研究課題
虐待や育児放棄など幼少期において劣悪な養育環境に曝されることは、脳の構造・機能に継続的かつ重大な影響を引き起こし、成長過程や成体期における鬱病等の精神疾患への罹患率を高めることが報告されている。また近年、児童虐待経験者において、報酬に関連した課題遂行中の脳の神経活動と報酬に対する感受性の低下が見られることが報告されている。報酬系の破綻は、薬物依存症や摂食障害、社会的行動の異常を引き起こす原因にもなりうる。しかし、幼少期ストレスが成長後の報酬行動に影響を及ぼす分子基盤は明らかになっていない。そこで本研究は、幼少期ストレスモデルである母子分離を用いて、報酬系神経回路に焦点を置き、幼少期ストレスと報酬関連行動との関係を明らかにし、報酬系に影響を及ぼす分子基盤の解明を目指す。まず、母子分離負荷マウスの作製を行い、成体期において条件付け場所嗜好試験を用いて、嗜好性食餌に対する報酬行動への影響について検討を行った。また、報酬系神経回路である中脳辺縁系に焦点を置き、ドーパミン合成酵素およびドーパミン受容体の発現を調べた。

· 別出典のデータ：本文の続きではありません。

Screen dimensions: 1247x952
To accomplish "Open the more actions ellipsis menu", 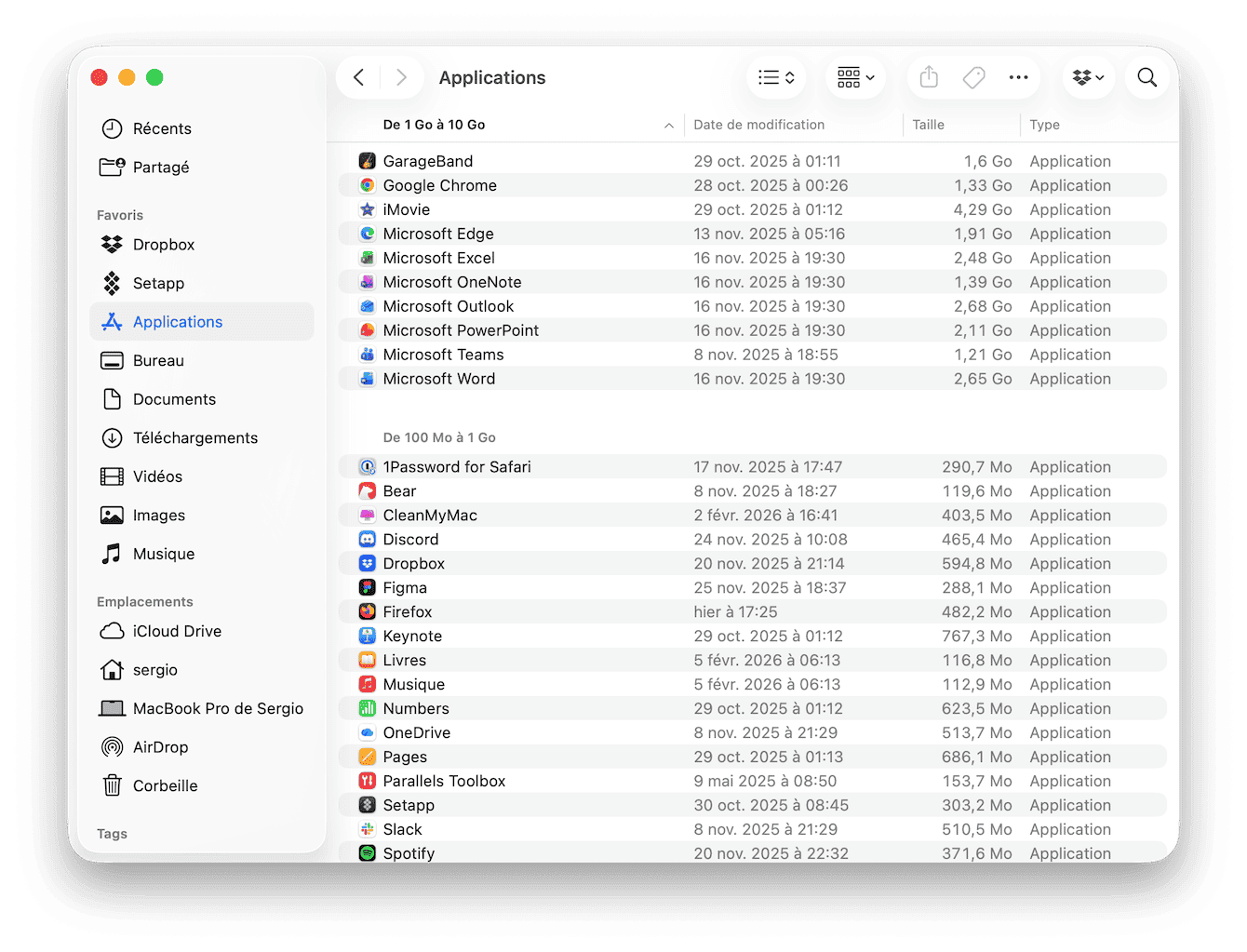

その結果、母子分離群の雌では、報酬探索行動の低下と側坐核におけるドーパミンD1受容体の発現低下を示すことを明らかにした。さらに、D1受容体の発現低下を引き起こすメカニズムを明らかにするため、D1受容体のプロモーター領域においてDNAのメチル化状態についてバイサルファイトシークエンス法を用いて解析を行った。その結果、プロモーター領域におけるメチル化の増加が認められた。これらのことより、幼少期ストレスは、エピジェネティックな機構を介して、側坐核のドーパミンD1受容体の発現低下を引き起こし、報酬探索行動の異常を惹起することが示唆された。本研究の成果は、幼少期における養育環境の重要性を示すと共に、幼少期ストレスが引き金となりうる精神疾患等の予防・治療に繋がる重要な知見となると考える。
28年度が最終年度であるため、記入しない。